Watch tonight – Channel 4 Dispatches: Device Regulations and Medtech Companies Reprimanded

This looks like a must watch programme…

 
Clinica: High-profile UK investigation lambasts device regulations and medtech companies
 
Channel 4 Dispatches will air at 8pm UK time tonight.

Amanda Maxwell

The system that regulates medical devices in Europe is "not fit for purpose", and allows device manufacturers to have ultimate control over the fate of their products. That is the conclusion of a high-profile inquiry carried out in the UK by the British Medical Journal, along with Channel 4 Dispatches, a television documentary due to be televised tonight..

The investigators call for tighter regulatory controls, saying that the current system treats European patients as guinea pigs, allowing them to receive insufficiently tested devices. This is the second time this year European patients have been referred to as guinea pigs – the head of the US Food and Drug Administration, Dr Jeffrey Shuren, expressed similar views in January ( www.clinica.co.uk, 25 January 2011).

The inquiry’s conclusions are being aired just as the European Commission is working on the second major recent revision of the medical device directives – the “recast” – and it is yet to make final decisions about its proposals for change.

Together with similar views expressed by other sources, such as US regulators, the findings of this latest inquiry will contribute to the pressure on the European Commission’s Directorate General Health and Consumer Policy (DG Sanco) as it weighs up the pros and cons of stricter regulation and oversight. This is already tricky enough in an era where the importance of rapid access to innovative devices for individual patients, and for society at large, is well-recognised.


Specific devices

The investigators cite particular products as having failed patients, in the EU and the US, including devices manufactured by DePuy, Medtronic and Advanced Bionics. And medtech companies are also attacked for withholding information during the inquiry on the grounds that it was “vital confidential information”.

The investigators stress that the approval process for devices is far less stringent than that for drugs, “particularly in Europe”, and Professor Nick Freemantle of the University of Birmingham is seen asking why devices should be subject to “an inferior regulatory model”.

============================================================

__Aim of the task__
Carry on the article about the inquiry into European medical device regulation, picking up right after its last sentence.

__Given information__
============================================================

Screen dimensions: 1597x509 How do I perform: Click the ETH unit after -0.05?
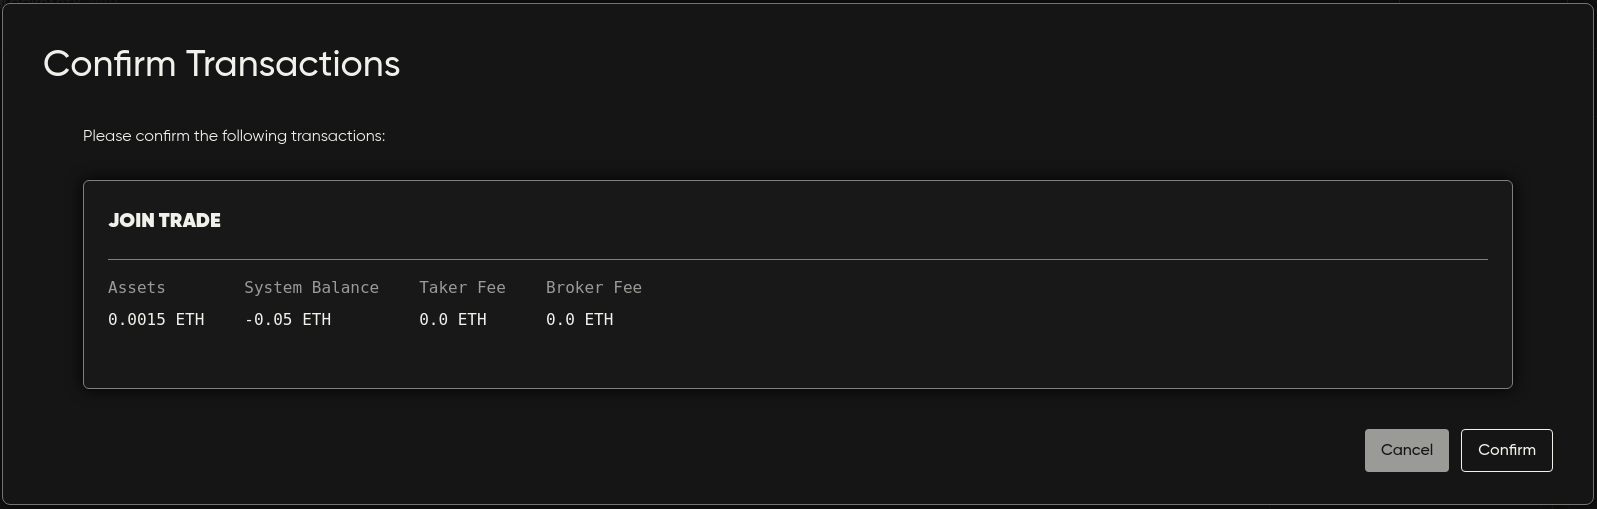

============================================================

__Task answer__
They question the device industry’s hold over surgeons, asking why more premarket clinical studies are not conducted to pick up device problems earlier.

The programme is expected to focus on emotive issues, without balancing the argument by highlighting benefits of advances in technology, mentioning the pressure from patients for faster access to innovative products, or explaining that benefits can often only be obtained along with concomitant risks.

Nevertheless, the investigation raises questions that the devices sector will find itself hard pressed to answer, particularly when it comes to the lack of transparency over medical devices.

The investigators say there is “a worrying lack of public information about the number of devices being used and their potential risks” and that even Freedom of Information requests made to the UK’s Medicines and Healthcare products Regulatory Agency for data on adverse events were refused as “overridden by medical device legislation”.

Publication and broadcasting of the results of the BMJ/ Channel 4 Dispatches inquiry coincides with the European Society of Cardiology’s decision to issue an official call for Europe to set up a “single, co-ordinated European system to oversee the evaluation and approval of medical devices”. In a statement released this morning, the ESC calls for notified bodies to be managed within the context of an integrated structure, with regulatory authorities directing applications for devices to appropriate specialist notified bodies. The society highlights the failure of the EU clinical data requirements to cover adequate clinical outcomes.